I was meaning to go to Angel for such a long time, but somehow that part of London remained out of my way until a couple of weeks ago, when we decided that it was about time to pay it a visit. Gloomy and doomy and windy and rainy, thats the sort of day we picked to do it. We had hoped that the weather would get better, but as we arrived it was quite obvious that we wouldn't be able to see and do a lot. I don't handle cold weather very well and I almost immediately and very nervously started looking for a place to warm up with a cup of coffee. It didn't take more than a glance through the shop windows in a road packed with coffee places and restaurants, to see that every single one was overcrowded. "Surprisingly" everyone had the same idea. My patience matched the below zero weather and nothing mattered any more, I was on the brink of turning around and heading back home, when my husband pointed to a couple leaving a nearby cafe.
In a rush to get in, I slightly pushed the man coming out and mumbled some sort of apology but it wasn't before the waiter showed us to our table that I came back to my senses.

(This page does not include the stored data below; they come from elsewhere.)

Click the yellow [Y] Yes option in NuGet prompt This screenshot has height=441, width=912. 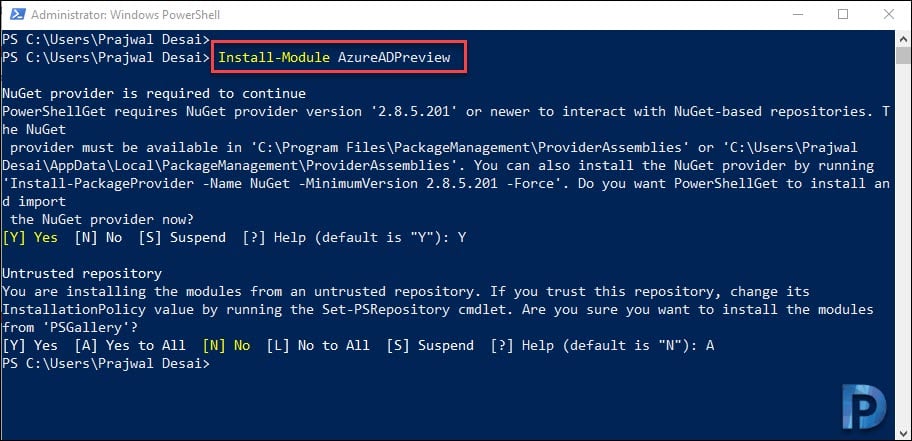coord(30,237)
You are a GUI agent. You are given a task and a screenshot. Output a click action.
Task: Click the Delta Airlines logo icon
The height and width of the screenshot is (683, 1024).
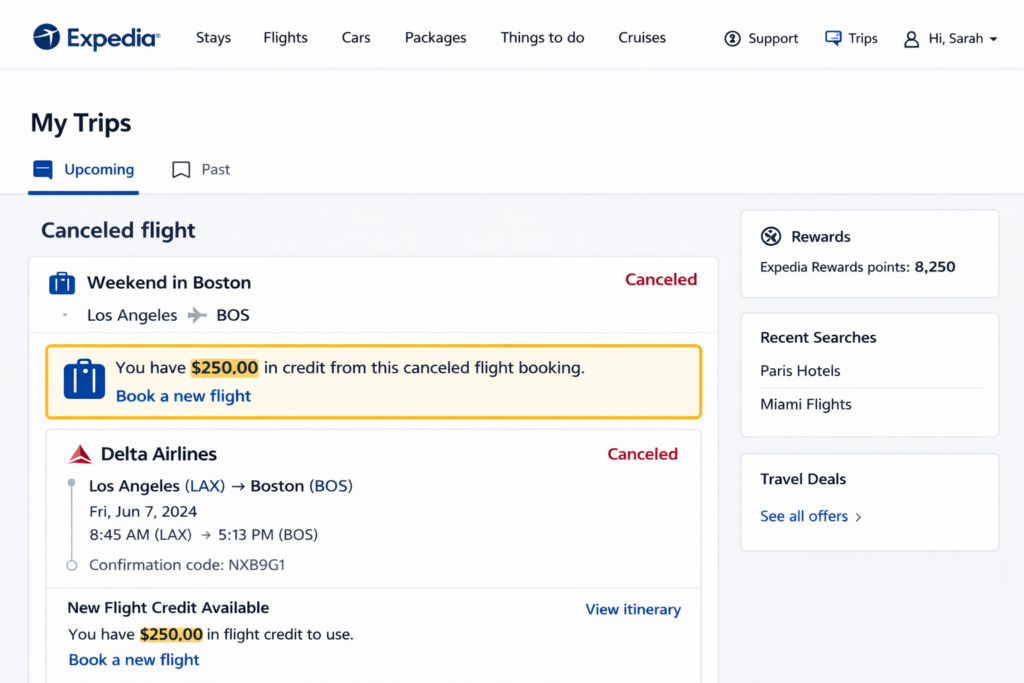(80, 455)
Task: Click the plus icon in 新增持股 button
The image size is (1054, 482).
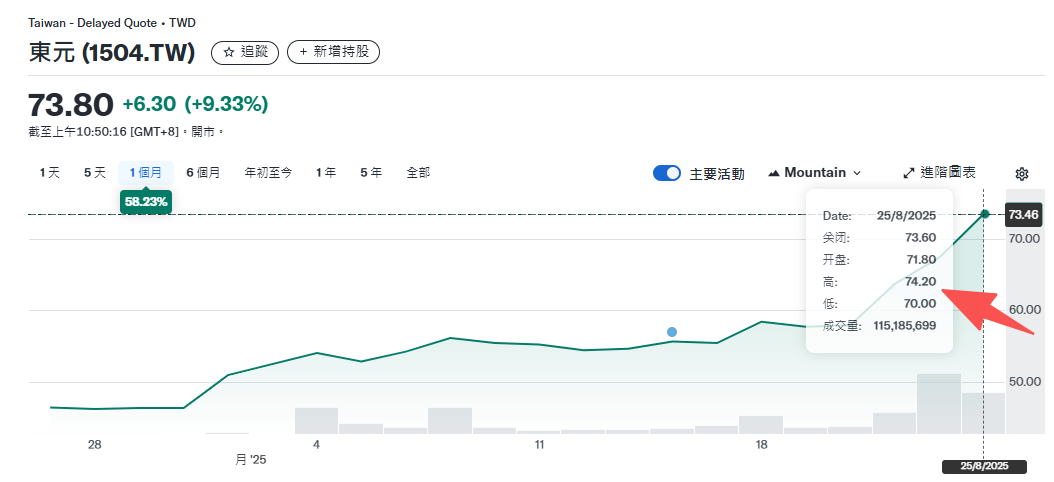Action: (303, 52)
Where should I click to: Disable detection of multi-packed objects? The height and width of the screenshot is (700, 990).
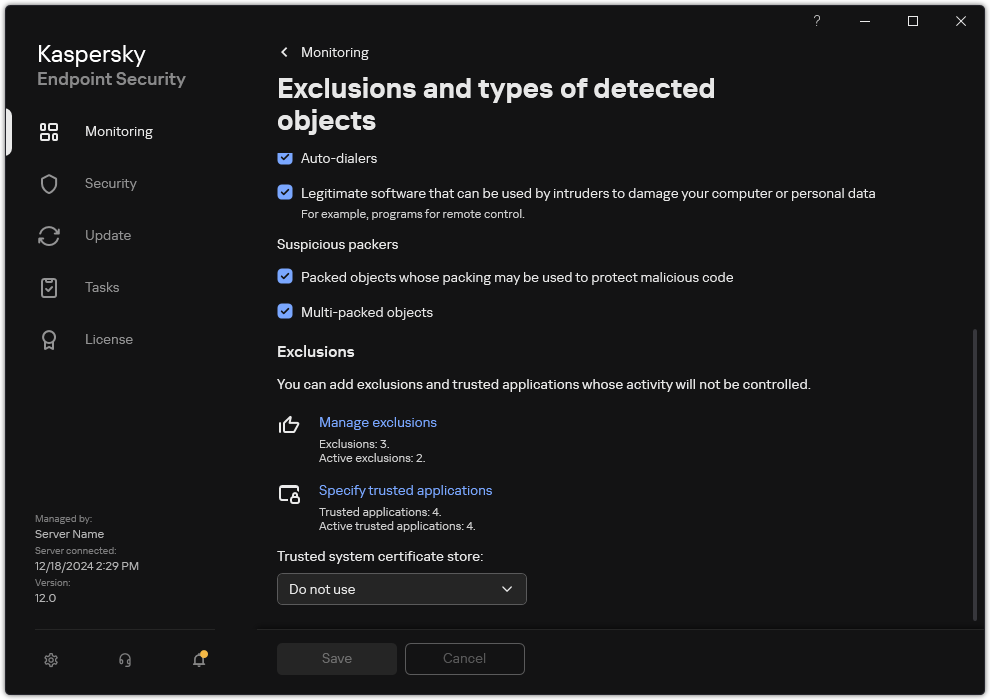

And it was only then that I started looking around for clues of what kind of cafe we found ourself in. It looked Scandinavian, definitely Scandinavian, with simple decor in light wood and sleek lines.
But then, the small details didn't fit into that, like German posters on the walls and the smell of goulash soup coming from a nearby table; the menu was a final give away clue as it said Kipferl on the cover. An Austrian coffee house!
All of a sudden my mood lightened, I was warm and chatty and wanted to try a bit of everything.
I adore French Patisserie and have respect for every single cuisine in the world as every single one is special in their own way, but this one smells of (weirdly mixed with Turkish influences) childhood, home, family and means so much memories!
We had beautiful Linzer Torte and Vanillekipferl.
And now when the emotional tap is open, you may expect more recipes like this mainly from my Mum's notebook. Have you noticed the difference between baking to learn a new skill/satisfying a curiosity after seeing a picture of a pretty cake and when you're baking something that tugs on your heartstrings and brings back a flood of memories from that particular time in that particular place? Because, as much as I enjoy every minute of baking, I notice that difference, big time!
150 g flour
115g unsalted butter
50 g ground almonds
2 tbsp sugar
2 sachets of vanilla bourbon sugar
200 g icing sugar mixed with 2 sachets of vanilla sugar
Preheat the oven to 150/300F/gas mark 2
Cut the butter into pieces and rub it into flour until the texture resembles breadcrumbs, add the almonds and sugar, then mix to a firm dough.
Divide into 20 pieces each weighing about 17 gr, then roll into 8-10 cm rope and curve the ends to form a crescent.
Bake for about 30 minutes making sure they stay pale in colour.
Dredge a large piece of baking paper with the sifted icing sugar and roll the crescents to coat them thickly as soon as they come out from the oven.